Read the full review HERE!

It has taken a while, but the review is complete and what can I say but WOW! The EA300SW from Exteris is one amazing speaker!





Read the full review HERE!


----------



## NBPk402 (Feb 21, 2012)

How do you think they would fare in a 2 story Sunroom 30'x17'? It is not quite outdoors but it is not indoors either. We have a 7000 gallon pond and the Sunroom encloses it to protect from the environment. No carpet just wood and glass.


----------



## Dale Rasco (Apr 11, 2009)

Oh I think they would do wonderfully in a space like that. The bass from the lower cabinets would really resonate in that environment. They sound their best when there's plenty of space for the sound to open up.


----------



## ALMFamily (Oct 19, 2011)

Thanks for the review Dale! :T

I surfed the site a bit to become more familiar with them, and they really make some gorgeous finishes. Plus, it sounds like they perform as well as the look.

My only complaint - do you really need to rub in the grilling out in January?! :bigsmile:


----------



## Dale Rasco (Apr 11, 2009)

I'm working on some of the photos to show off just how nice the things look. My initial pics were washed out due to time of day but I should have those posted shortly! 

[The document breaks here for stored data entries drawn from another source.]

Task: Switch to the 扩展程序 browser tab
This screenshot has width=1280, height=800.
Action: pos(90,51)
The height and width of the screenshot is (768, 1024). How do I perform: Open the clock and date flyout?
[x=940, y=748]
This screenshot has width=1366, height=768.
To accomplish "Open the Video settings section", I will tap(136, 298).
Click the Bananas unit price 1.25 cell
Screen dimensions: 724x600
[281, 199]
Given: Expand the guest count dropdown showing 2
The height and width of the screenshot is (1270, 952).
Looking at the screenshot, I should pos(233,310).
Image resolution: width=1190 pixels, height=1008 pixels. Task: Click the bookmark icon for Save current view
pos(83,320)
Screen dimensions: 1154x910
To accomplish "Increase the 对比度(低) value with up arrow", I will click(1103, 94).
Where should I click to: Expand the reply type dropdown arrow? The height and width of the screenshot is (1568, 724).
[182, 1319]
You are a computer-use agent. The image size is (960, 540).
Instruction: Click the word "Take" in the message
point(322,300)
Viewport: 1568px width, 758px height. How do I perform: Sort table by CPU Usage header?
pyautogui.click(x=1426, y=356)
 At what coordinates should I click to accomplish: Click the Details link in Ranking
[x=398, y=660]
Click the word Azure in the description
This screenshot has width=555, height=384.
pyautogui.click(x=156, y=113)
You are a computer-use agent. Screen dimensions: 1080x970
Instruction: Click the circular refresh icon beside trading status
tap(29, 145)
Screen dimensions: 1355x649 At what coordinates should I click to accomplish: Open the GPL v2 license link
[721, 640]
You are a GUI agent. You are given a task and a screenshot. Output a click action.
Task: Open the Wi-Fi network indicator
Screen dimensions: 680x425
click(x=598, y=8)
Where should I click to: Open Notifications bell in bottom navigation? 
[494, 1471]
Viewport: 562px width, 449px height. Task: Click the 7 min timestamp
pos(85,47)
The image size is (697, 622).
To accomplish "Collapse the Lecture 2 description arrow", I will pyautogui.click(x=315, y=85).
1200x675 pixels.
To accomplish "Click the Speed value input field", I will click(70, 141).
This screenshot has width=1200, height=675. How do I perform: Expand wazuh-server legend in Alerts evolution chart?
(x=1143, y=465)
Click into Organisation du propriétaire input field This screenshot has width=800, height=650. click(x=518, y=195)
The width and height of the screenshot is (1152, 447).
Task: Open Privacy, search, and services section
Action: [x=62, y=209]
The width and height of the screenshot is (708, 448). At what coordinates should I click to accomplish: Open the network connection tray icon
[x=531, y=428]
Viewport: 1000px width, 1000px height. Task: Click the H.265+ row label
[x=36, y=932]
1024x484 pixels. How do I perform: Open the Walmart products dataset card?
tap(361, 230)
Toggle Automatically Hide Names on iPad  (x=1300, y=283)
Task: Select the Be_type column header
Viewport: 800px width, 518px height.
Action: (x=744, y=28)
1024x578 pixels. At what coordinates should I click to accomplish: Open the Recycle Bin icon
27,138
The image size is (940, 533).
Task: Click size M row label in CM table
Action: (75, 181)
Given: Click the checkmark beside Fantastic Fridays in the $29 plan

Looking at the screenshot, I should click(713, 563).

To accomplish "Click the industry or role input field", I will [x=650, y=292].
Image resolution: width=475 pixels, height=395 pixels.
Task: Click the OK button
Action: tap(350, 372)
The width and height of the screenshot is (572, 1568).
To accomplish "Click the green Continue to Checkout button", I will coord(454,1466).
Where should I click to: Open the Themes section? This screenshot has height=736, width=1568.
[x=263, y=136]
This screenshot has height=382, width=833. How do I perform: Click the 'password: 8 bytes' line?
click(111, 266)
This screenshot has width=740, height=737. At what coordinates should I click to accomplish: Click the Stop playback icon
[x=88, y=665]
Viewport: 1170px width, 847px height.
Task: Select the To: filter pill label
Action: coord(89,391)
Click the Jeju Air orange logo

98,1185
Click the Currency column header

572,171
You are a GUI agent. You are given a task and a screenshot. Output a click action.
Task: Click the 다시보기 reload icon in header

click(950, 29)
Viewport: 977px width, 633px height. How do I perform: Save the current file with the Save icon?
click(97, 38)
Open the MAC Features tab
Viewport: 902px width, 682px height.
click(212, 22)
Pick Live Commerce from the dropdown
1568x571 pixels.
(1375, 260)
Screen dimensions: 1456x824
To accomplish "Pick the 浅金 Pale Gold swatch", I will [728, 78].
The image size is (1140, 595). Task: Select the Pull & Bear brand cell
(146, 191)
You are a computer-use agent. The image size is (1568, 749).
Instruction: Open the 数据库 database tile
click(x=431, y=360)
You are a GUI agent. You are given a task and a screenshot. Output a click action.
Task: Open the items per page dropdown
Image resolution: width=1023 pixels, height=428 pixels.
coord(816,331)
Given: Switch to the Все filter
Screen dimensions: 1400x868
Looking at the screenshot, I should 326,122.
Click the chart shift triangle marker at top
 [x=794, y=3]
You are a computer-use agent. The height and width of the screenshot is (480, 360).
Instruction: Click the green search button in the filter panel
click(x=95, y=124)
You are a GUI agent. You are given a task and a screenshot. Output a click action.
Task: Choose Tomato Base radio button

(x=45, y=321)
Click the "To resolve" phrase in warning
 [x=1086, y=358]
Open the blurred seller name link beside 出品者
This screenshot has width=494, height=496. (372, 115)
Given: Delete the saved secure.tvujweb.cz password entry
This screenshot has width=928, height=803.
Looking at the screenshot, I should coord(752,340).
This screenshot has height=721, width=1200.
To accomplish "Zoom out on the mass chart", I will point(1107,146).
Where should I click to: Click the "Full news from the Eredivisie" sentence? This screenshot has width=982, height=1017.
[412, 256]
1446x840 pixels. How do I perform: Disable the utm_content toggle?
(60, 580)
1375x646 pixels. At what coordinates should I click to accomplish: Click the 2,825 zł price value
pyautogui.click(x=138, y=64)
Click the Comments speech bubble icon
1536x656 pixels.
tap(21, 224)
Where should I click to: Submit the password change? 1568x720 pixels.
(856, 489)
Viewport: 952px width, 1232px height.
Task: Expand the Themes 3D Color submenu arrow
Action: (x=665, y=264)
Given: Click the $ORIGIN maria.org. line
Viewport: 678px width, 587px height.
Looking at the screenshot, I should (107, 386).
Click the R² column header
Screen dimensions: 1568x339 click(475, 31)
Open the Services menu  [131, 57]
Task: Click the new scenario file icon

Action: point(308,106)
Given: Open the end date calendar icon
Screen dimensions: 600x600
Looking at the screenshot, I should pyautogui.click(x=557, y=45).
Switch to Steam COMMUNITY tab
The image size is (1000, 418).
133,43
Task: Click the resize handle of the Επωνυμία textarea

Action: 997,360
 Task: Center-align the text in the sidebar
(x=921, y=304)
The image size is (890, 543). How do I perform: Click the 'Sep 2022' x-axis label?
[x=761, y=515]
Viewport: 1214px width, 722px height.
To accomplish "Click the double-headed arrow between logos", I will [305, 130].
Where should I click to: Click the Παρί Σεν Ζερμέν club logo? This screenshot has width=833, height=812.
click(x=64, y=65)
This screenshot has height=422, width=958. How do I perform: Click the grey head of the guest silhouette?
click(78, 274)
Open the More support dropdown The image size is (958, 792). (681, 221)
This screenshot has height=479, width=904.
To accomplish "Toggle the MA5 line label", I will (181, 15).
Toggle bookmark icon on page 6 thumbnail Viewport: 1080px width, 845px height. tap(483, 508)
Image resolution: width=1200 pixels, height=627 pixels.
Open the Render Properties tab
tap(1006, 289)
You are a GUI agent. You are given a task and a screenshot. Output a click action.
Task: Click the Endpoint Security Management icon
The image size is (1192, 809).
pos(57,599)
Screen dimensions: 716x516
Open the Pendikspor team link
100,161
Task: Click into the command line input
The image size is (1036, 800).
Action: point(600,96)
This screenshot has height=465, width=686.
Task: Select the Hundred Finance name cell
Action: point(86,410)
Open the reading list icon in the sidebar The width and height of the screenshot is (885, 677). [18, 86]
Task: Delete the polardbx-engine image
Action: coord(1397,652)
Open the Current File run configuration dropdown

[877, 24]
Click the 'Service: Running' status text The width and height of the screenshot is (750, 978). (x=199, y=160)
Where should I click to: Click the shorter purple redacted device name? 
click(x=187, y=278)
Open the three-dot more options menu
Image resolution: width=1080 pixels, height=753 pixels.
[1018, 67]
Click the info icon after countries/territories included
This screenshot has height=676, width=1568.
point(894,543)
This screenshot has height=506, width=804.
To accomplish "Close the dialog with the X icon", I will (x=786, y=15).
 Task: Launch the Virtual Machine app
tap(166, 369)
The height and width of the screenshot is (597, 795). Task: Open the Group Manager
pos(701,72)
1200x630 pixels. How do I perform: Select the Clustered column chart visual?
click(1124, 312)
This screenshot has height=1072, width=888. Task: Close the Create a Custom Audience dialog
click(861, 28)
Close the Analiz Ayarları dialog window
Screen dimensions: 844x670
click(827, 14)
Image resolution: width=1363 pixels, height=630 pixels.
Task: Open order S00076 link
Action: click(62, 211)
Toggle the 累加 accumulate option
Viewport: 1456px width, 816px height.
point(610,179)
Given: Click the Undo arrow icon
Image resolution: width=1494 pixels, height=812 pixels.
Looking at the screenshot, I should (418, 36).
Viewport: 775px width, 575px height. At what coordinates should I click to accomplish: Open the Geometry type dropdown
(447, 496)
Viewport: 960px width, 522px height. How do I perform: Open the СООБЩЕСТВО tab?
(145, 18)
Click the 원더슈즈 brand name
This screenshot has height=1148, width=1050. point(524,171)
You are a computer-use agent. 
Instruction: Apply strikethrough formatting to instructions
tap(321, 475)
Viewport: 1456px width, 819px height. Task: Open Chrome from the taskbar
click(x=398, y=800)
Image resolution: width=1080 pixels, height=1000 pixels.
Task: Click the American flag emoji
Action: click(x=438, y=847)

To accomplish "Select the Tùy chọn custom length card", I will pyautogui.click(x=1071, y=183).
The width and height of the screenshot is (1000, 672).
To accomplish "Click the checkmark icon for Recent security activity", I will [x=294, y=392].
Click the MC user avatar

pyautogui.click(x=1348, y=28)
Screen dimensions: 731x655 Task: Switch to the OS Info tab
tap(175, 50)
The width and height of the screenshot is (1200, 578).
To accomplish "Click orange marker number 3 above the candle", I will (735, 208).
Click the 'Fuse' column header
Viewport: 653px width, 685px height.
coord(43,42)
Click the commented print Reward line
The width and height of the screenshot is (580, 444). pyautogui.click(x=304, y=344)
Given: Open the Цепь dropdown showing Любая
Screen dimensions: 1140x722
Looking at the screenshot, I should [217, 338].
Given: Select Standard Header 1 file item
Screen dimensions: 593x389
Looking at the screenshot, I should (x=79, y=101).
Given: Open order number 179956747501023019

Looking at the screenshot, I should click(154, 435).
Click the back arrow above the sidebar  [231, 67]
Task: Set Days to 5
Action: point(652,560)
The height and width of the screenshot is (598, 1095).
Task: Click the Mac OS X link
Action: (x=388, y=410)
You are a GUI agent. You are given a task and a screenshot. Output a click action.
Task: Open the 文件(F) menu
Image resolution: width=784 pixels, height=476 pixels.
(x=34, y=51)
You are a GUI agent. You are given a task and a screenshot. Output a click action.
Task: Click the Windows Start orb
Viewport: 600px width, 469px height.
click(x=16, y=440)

On a side note Joe, we had strips tonight and they were awesome!


----------



## NBPk402 (Feb 21, 2012)

ALMFamily said:


> Thanks for the review Dale! :T
> 
> I surfed the site a bit to become more familiar with them, and they really make some gorgeous finishes. Plus, it sounds like they perform as well as the look.
> 
> My only complaint - do you really need to rub in the grilling out in January?! :bigsmile:


Move west!!! Sunshine more often.


----------



## cavchameleon (Jan 7, 2008)

Nice review Dale! I'm not sure I'd put such expensive speakers outside, but I'm sure there are many with incredible yards that deserve them. We've been happy with our 'rock' speakers in both our front and back yard. And really, with all the noise from neighbor's yards - dogs, kids (including our own), lawn mowers, sprinklers, tons of birds, cars, wind, etc...I'm not sure we would really appreciate such a fine instrument outside. In any case, nice to know someone actually makes them.


----------



## Jerry_at_Exteris (Oct 29, 2012)

Dale Rasco said:


> Read the full review HERE!
> 
> It has taken a while, but the review is complete and what can I say but WOW! The EA300SW from Exteris is one amazing speaker!
> 
> ...



Dale,
Just want to say thanks for all the time and patience you put into the review of our system and
respond to a few of your comments:

First, you are absolutely correct - we are a new company, so not a lot of info available about us or
our products. We joined the HTS sponsorship team to help get the word out.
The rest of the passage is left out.